During those winter months Jack became a regular at the diner and Lydia soon caught him sneaking peeks at her. Not that she minded. At this point only a little bit of the fatigue of being Caretaker showed on his face. He was fairly decent looking, still had his hair, his back mostly straight and his chest only showing slight signs that someday it would cave in from all the stooping he had to do. Anyway, he didn’t let his hands roam along her backside like a lot of the men in the diner, and after three weeks of her trying to look shy and him pretending that he wasn’t openly staring at her, he asked her out and she accepted.

He took her to a nice restaurant two towns over in Hamilton. They both had lamb chops and he ordered a bottle of red wine and the waiter didn’t bother to check her driver’s license to see that she was two years under the legal drinking age. He didn’t talk much during dinner, mostly looked down at his hands or through the window at the snow falling outside. Around the time when they were eating parfait desserts and drinking coffee with Amaretto, he cleared his throat and asked whether she knew he was Caretaker of Lorne Field.

“Well, yes. I suppose everyone back home knows that.”

“Any idea what I do as Caretaker?”

She thought about it, shrugged. “I guess you take care of Lorne Field.”

He smiled at that. It was a mean-spirited smile confined mostly to his mouth; his eyes reflected something other than humor. She didn’t like it at all. “That’s one way of putting it,” he said. “You know much else about it?”

She shook her head.

“You know anything about the contract?”

Again she shook her head.

“My family’s been under contract for almost three hundred years now. That’s nine generations of Durkins. Contract calls for the Caretaker to live freely in the home at Lorne Meadow and to be paid eight thousand dollars as an honorarium each year.”

“Honorarium-that’s like a salary?”

“Yep.”

“You get paid eight thousand dollars a year and get to live rent-free just for taking care of a field?”

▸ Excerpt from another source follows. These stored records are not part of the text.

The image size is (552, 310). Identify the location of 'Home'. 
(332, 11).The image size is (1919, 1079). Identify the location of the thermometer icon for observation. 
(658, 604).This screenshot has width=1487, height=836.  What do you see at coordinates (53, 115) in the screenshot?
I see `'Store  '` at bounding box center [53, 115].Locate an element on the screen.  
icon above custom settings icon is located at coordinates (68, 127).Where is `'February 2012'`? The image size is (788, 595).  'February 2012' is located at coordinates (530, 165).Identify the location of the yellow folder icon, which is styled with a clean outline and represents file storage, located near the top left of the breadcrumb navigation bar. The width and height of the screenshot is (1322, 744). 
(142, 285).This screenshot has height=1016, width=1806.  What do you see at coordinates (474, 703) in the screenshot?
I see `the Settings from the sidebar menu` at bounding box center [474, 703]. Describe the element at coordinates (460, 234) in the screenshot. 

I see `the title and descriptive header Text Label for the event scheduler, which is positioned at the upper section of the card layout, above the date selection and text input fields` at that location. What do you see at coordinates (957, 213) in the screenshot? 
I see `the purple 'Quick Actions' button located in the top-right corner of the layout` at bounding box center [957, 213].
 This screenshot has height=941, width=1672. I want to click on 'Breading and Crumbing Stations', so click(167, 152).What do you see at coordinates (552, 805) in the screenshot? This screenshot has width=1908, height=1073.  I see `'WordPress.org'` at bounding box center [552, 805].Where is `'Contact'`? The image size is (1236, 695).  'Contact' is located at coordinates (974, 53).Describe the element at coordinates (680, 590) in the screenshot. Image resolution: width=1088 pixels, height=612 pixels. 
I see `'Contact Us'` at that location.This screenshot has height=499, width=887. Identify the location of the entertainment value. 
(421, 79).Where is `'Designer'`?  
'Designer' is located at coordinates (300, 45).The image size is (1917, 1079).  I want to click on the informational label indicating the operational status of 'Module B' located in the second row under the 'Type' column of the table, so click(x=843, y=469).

His face darkened for a moment, but it passed. “That’s right,” he said, his voice strained. “Look, I don’t have time to do this right. In a few months I got to be back working every day seven in the morning to seven at night and I’ll be doing that until first frost, so I don’t have time to court a woman right. The contract requires me to get married and have a son, preferably two in case something happens to the older boy. I don’t have time to be messing around. You’re no beauty but you’re pleasant enough to look at. So you want to marry me?”

At first all she could do was stare at him open-jawed, then she found her voice and sputtered, “On our first date you’re going to propose to me? And that’s how you’re going to do it? By telling me I’m no beauty?”

She could almost see him swallow back the crack, ‘Well, you ain’t!’ His face reddened slowly as he looked back at her. “Look, I don’t got time to do this right. I apologize if I offended you. I ain’t socialized much in my life. I guess in your own way you’re pretty. But I told you I don’t got time to do this the way it should be done. Contract requires me to get married and have a son and it’s got to be done soon. You don’t want to, that’s fine, just tell me. I got my eye on other girls, you just the nicest.”

That last comment appeased her pride enough for her to answer back, “Well, you ain’t so good-looking yourself.”

“Never said I was, did I!”

“Well, least you could do is propose right!”

“I don’t got time for that!” But he got up off his chair, moved next to her and slowly lowered one knee to the floor, grimacing as he did so. After taking a ring from his pocket, he cleared his throat and looked like he needed to spit something out. “Lydia May Jones, will you marry me?” he asked, sliding the ring on her finger.

She examined the ring and told him it looked old-fashioned.